Avoid blocking startup on corpus embedding rebuild#28

Open
RaviTharuma wants to merge 2 commits intoAVIDS2:mainfrom
RaviTharuma:fix/nonblocking-startup-index
Open

Avoid blocking startup on corpus embedding rebuild#28
RaviTharuma wants to merge 2 commits intoAVIDS2:mainfrom
RaviTharuma:fix/nonblocking-startup-index

Conversation

@RaviTharuma
Copy link
Copy Markdown
Contributor

Summary

This changes Memorix startup and hot-reload to prepare the lexical search index without blocking on a corpus-wide embedding rebuild.

Fixes #27.

Problem

createMemorixServer() used the heavy reindexObservations() path during normal startup and file-watch reloads.
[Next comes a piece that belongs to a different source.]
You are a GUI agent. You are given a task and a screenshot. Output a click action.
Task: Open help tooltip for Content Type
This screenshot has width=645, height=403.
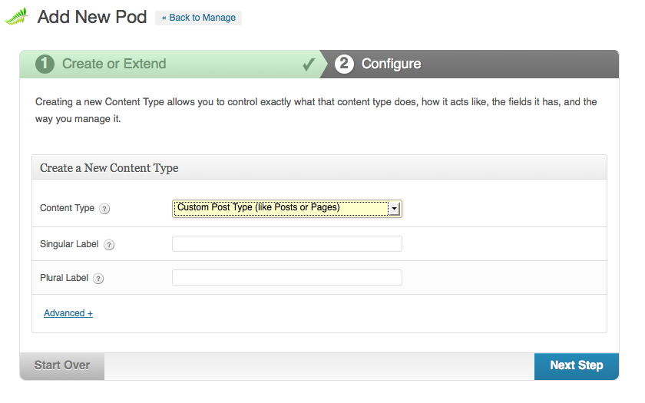(x=104, y=209)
On large projects with API embeddings enabled, that meant MCP availability depended on:

  • full corpus embedding generation
  • provider retry loops
  • provider throughput / rate limits

That is too expensive for startup. Clients need the MCP and lexical search to come up first.

What changed

  • added prepareSearchIndex() in src/memory/observations.ts
  • startup and hot reload now call prepareSearchIndex() instead of the heavy rebuild path
  • prepareSearchIndex() hydrates the lexical/BM25 index and skips batch embedding generation
  • active observations are queued for the existing background vector backfill when embeddings are enabled
  • added regression coverage in tests/memory/prepare-search-index.test.ts

Why this approach

This keeps the heavy rebuild path available for explicit reindexing while removing startup's dependency on embedding-provider latency.
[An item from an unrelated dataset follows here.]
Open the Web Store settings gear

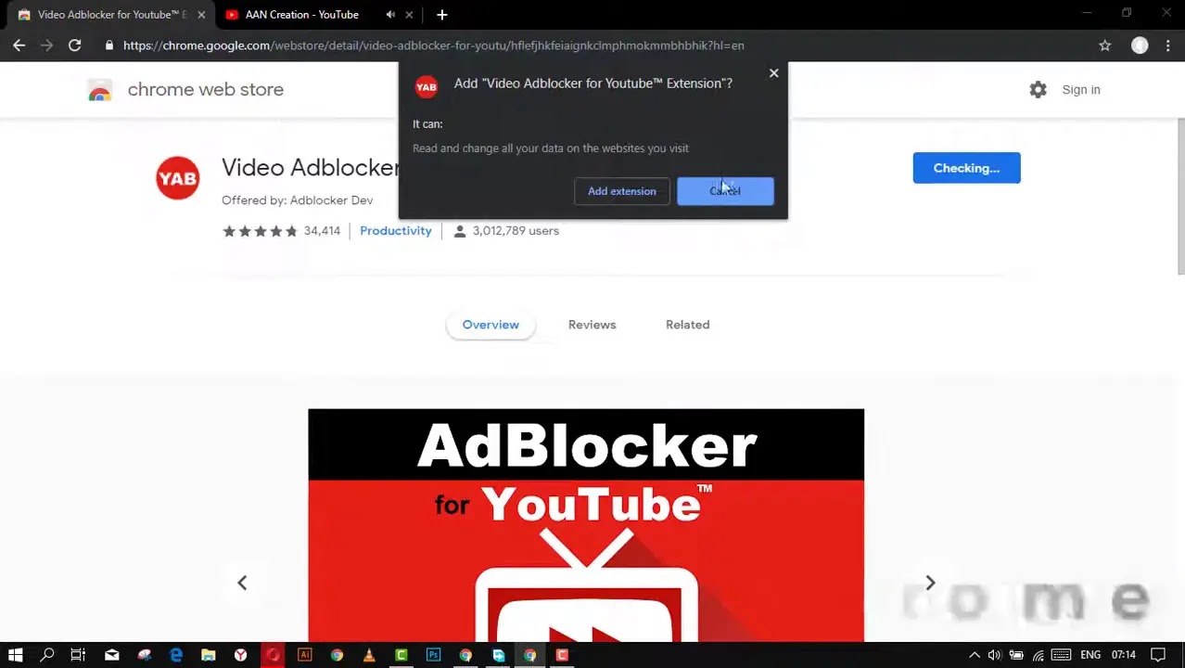coord(1038,90)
That makes the behavior provider-agnostic:

  • startup no longer blocks on API embedding throughput
  • lexical/fulltext search becomes available immediately
  • vectors can still converge via the existing async backfill path

Verification

  • npm test -- tests/memory/prepare-search-index.test.ts tests/memory/reindex-embeddings.test.ts
  • npx vitest run tests/integration/release-blockers.test.ts
  • bunx tsc --noEmit
  • npm run build

Notes

Running the full npm test suite from a fork checkout still exposes two existing git-remote expectation tests (tests/git/extractor.test.ts, tests/git/subdir-scan.test.ts) that assert the upstream repo id instead of the current fork remote. I did not change that behavior in this PR.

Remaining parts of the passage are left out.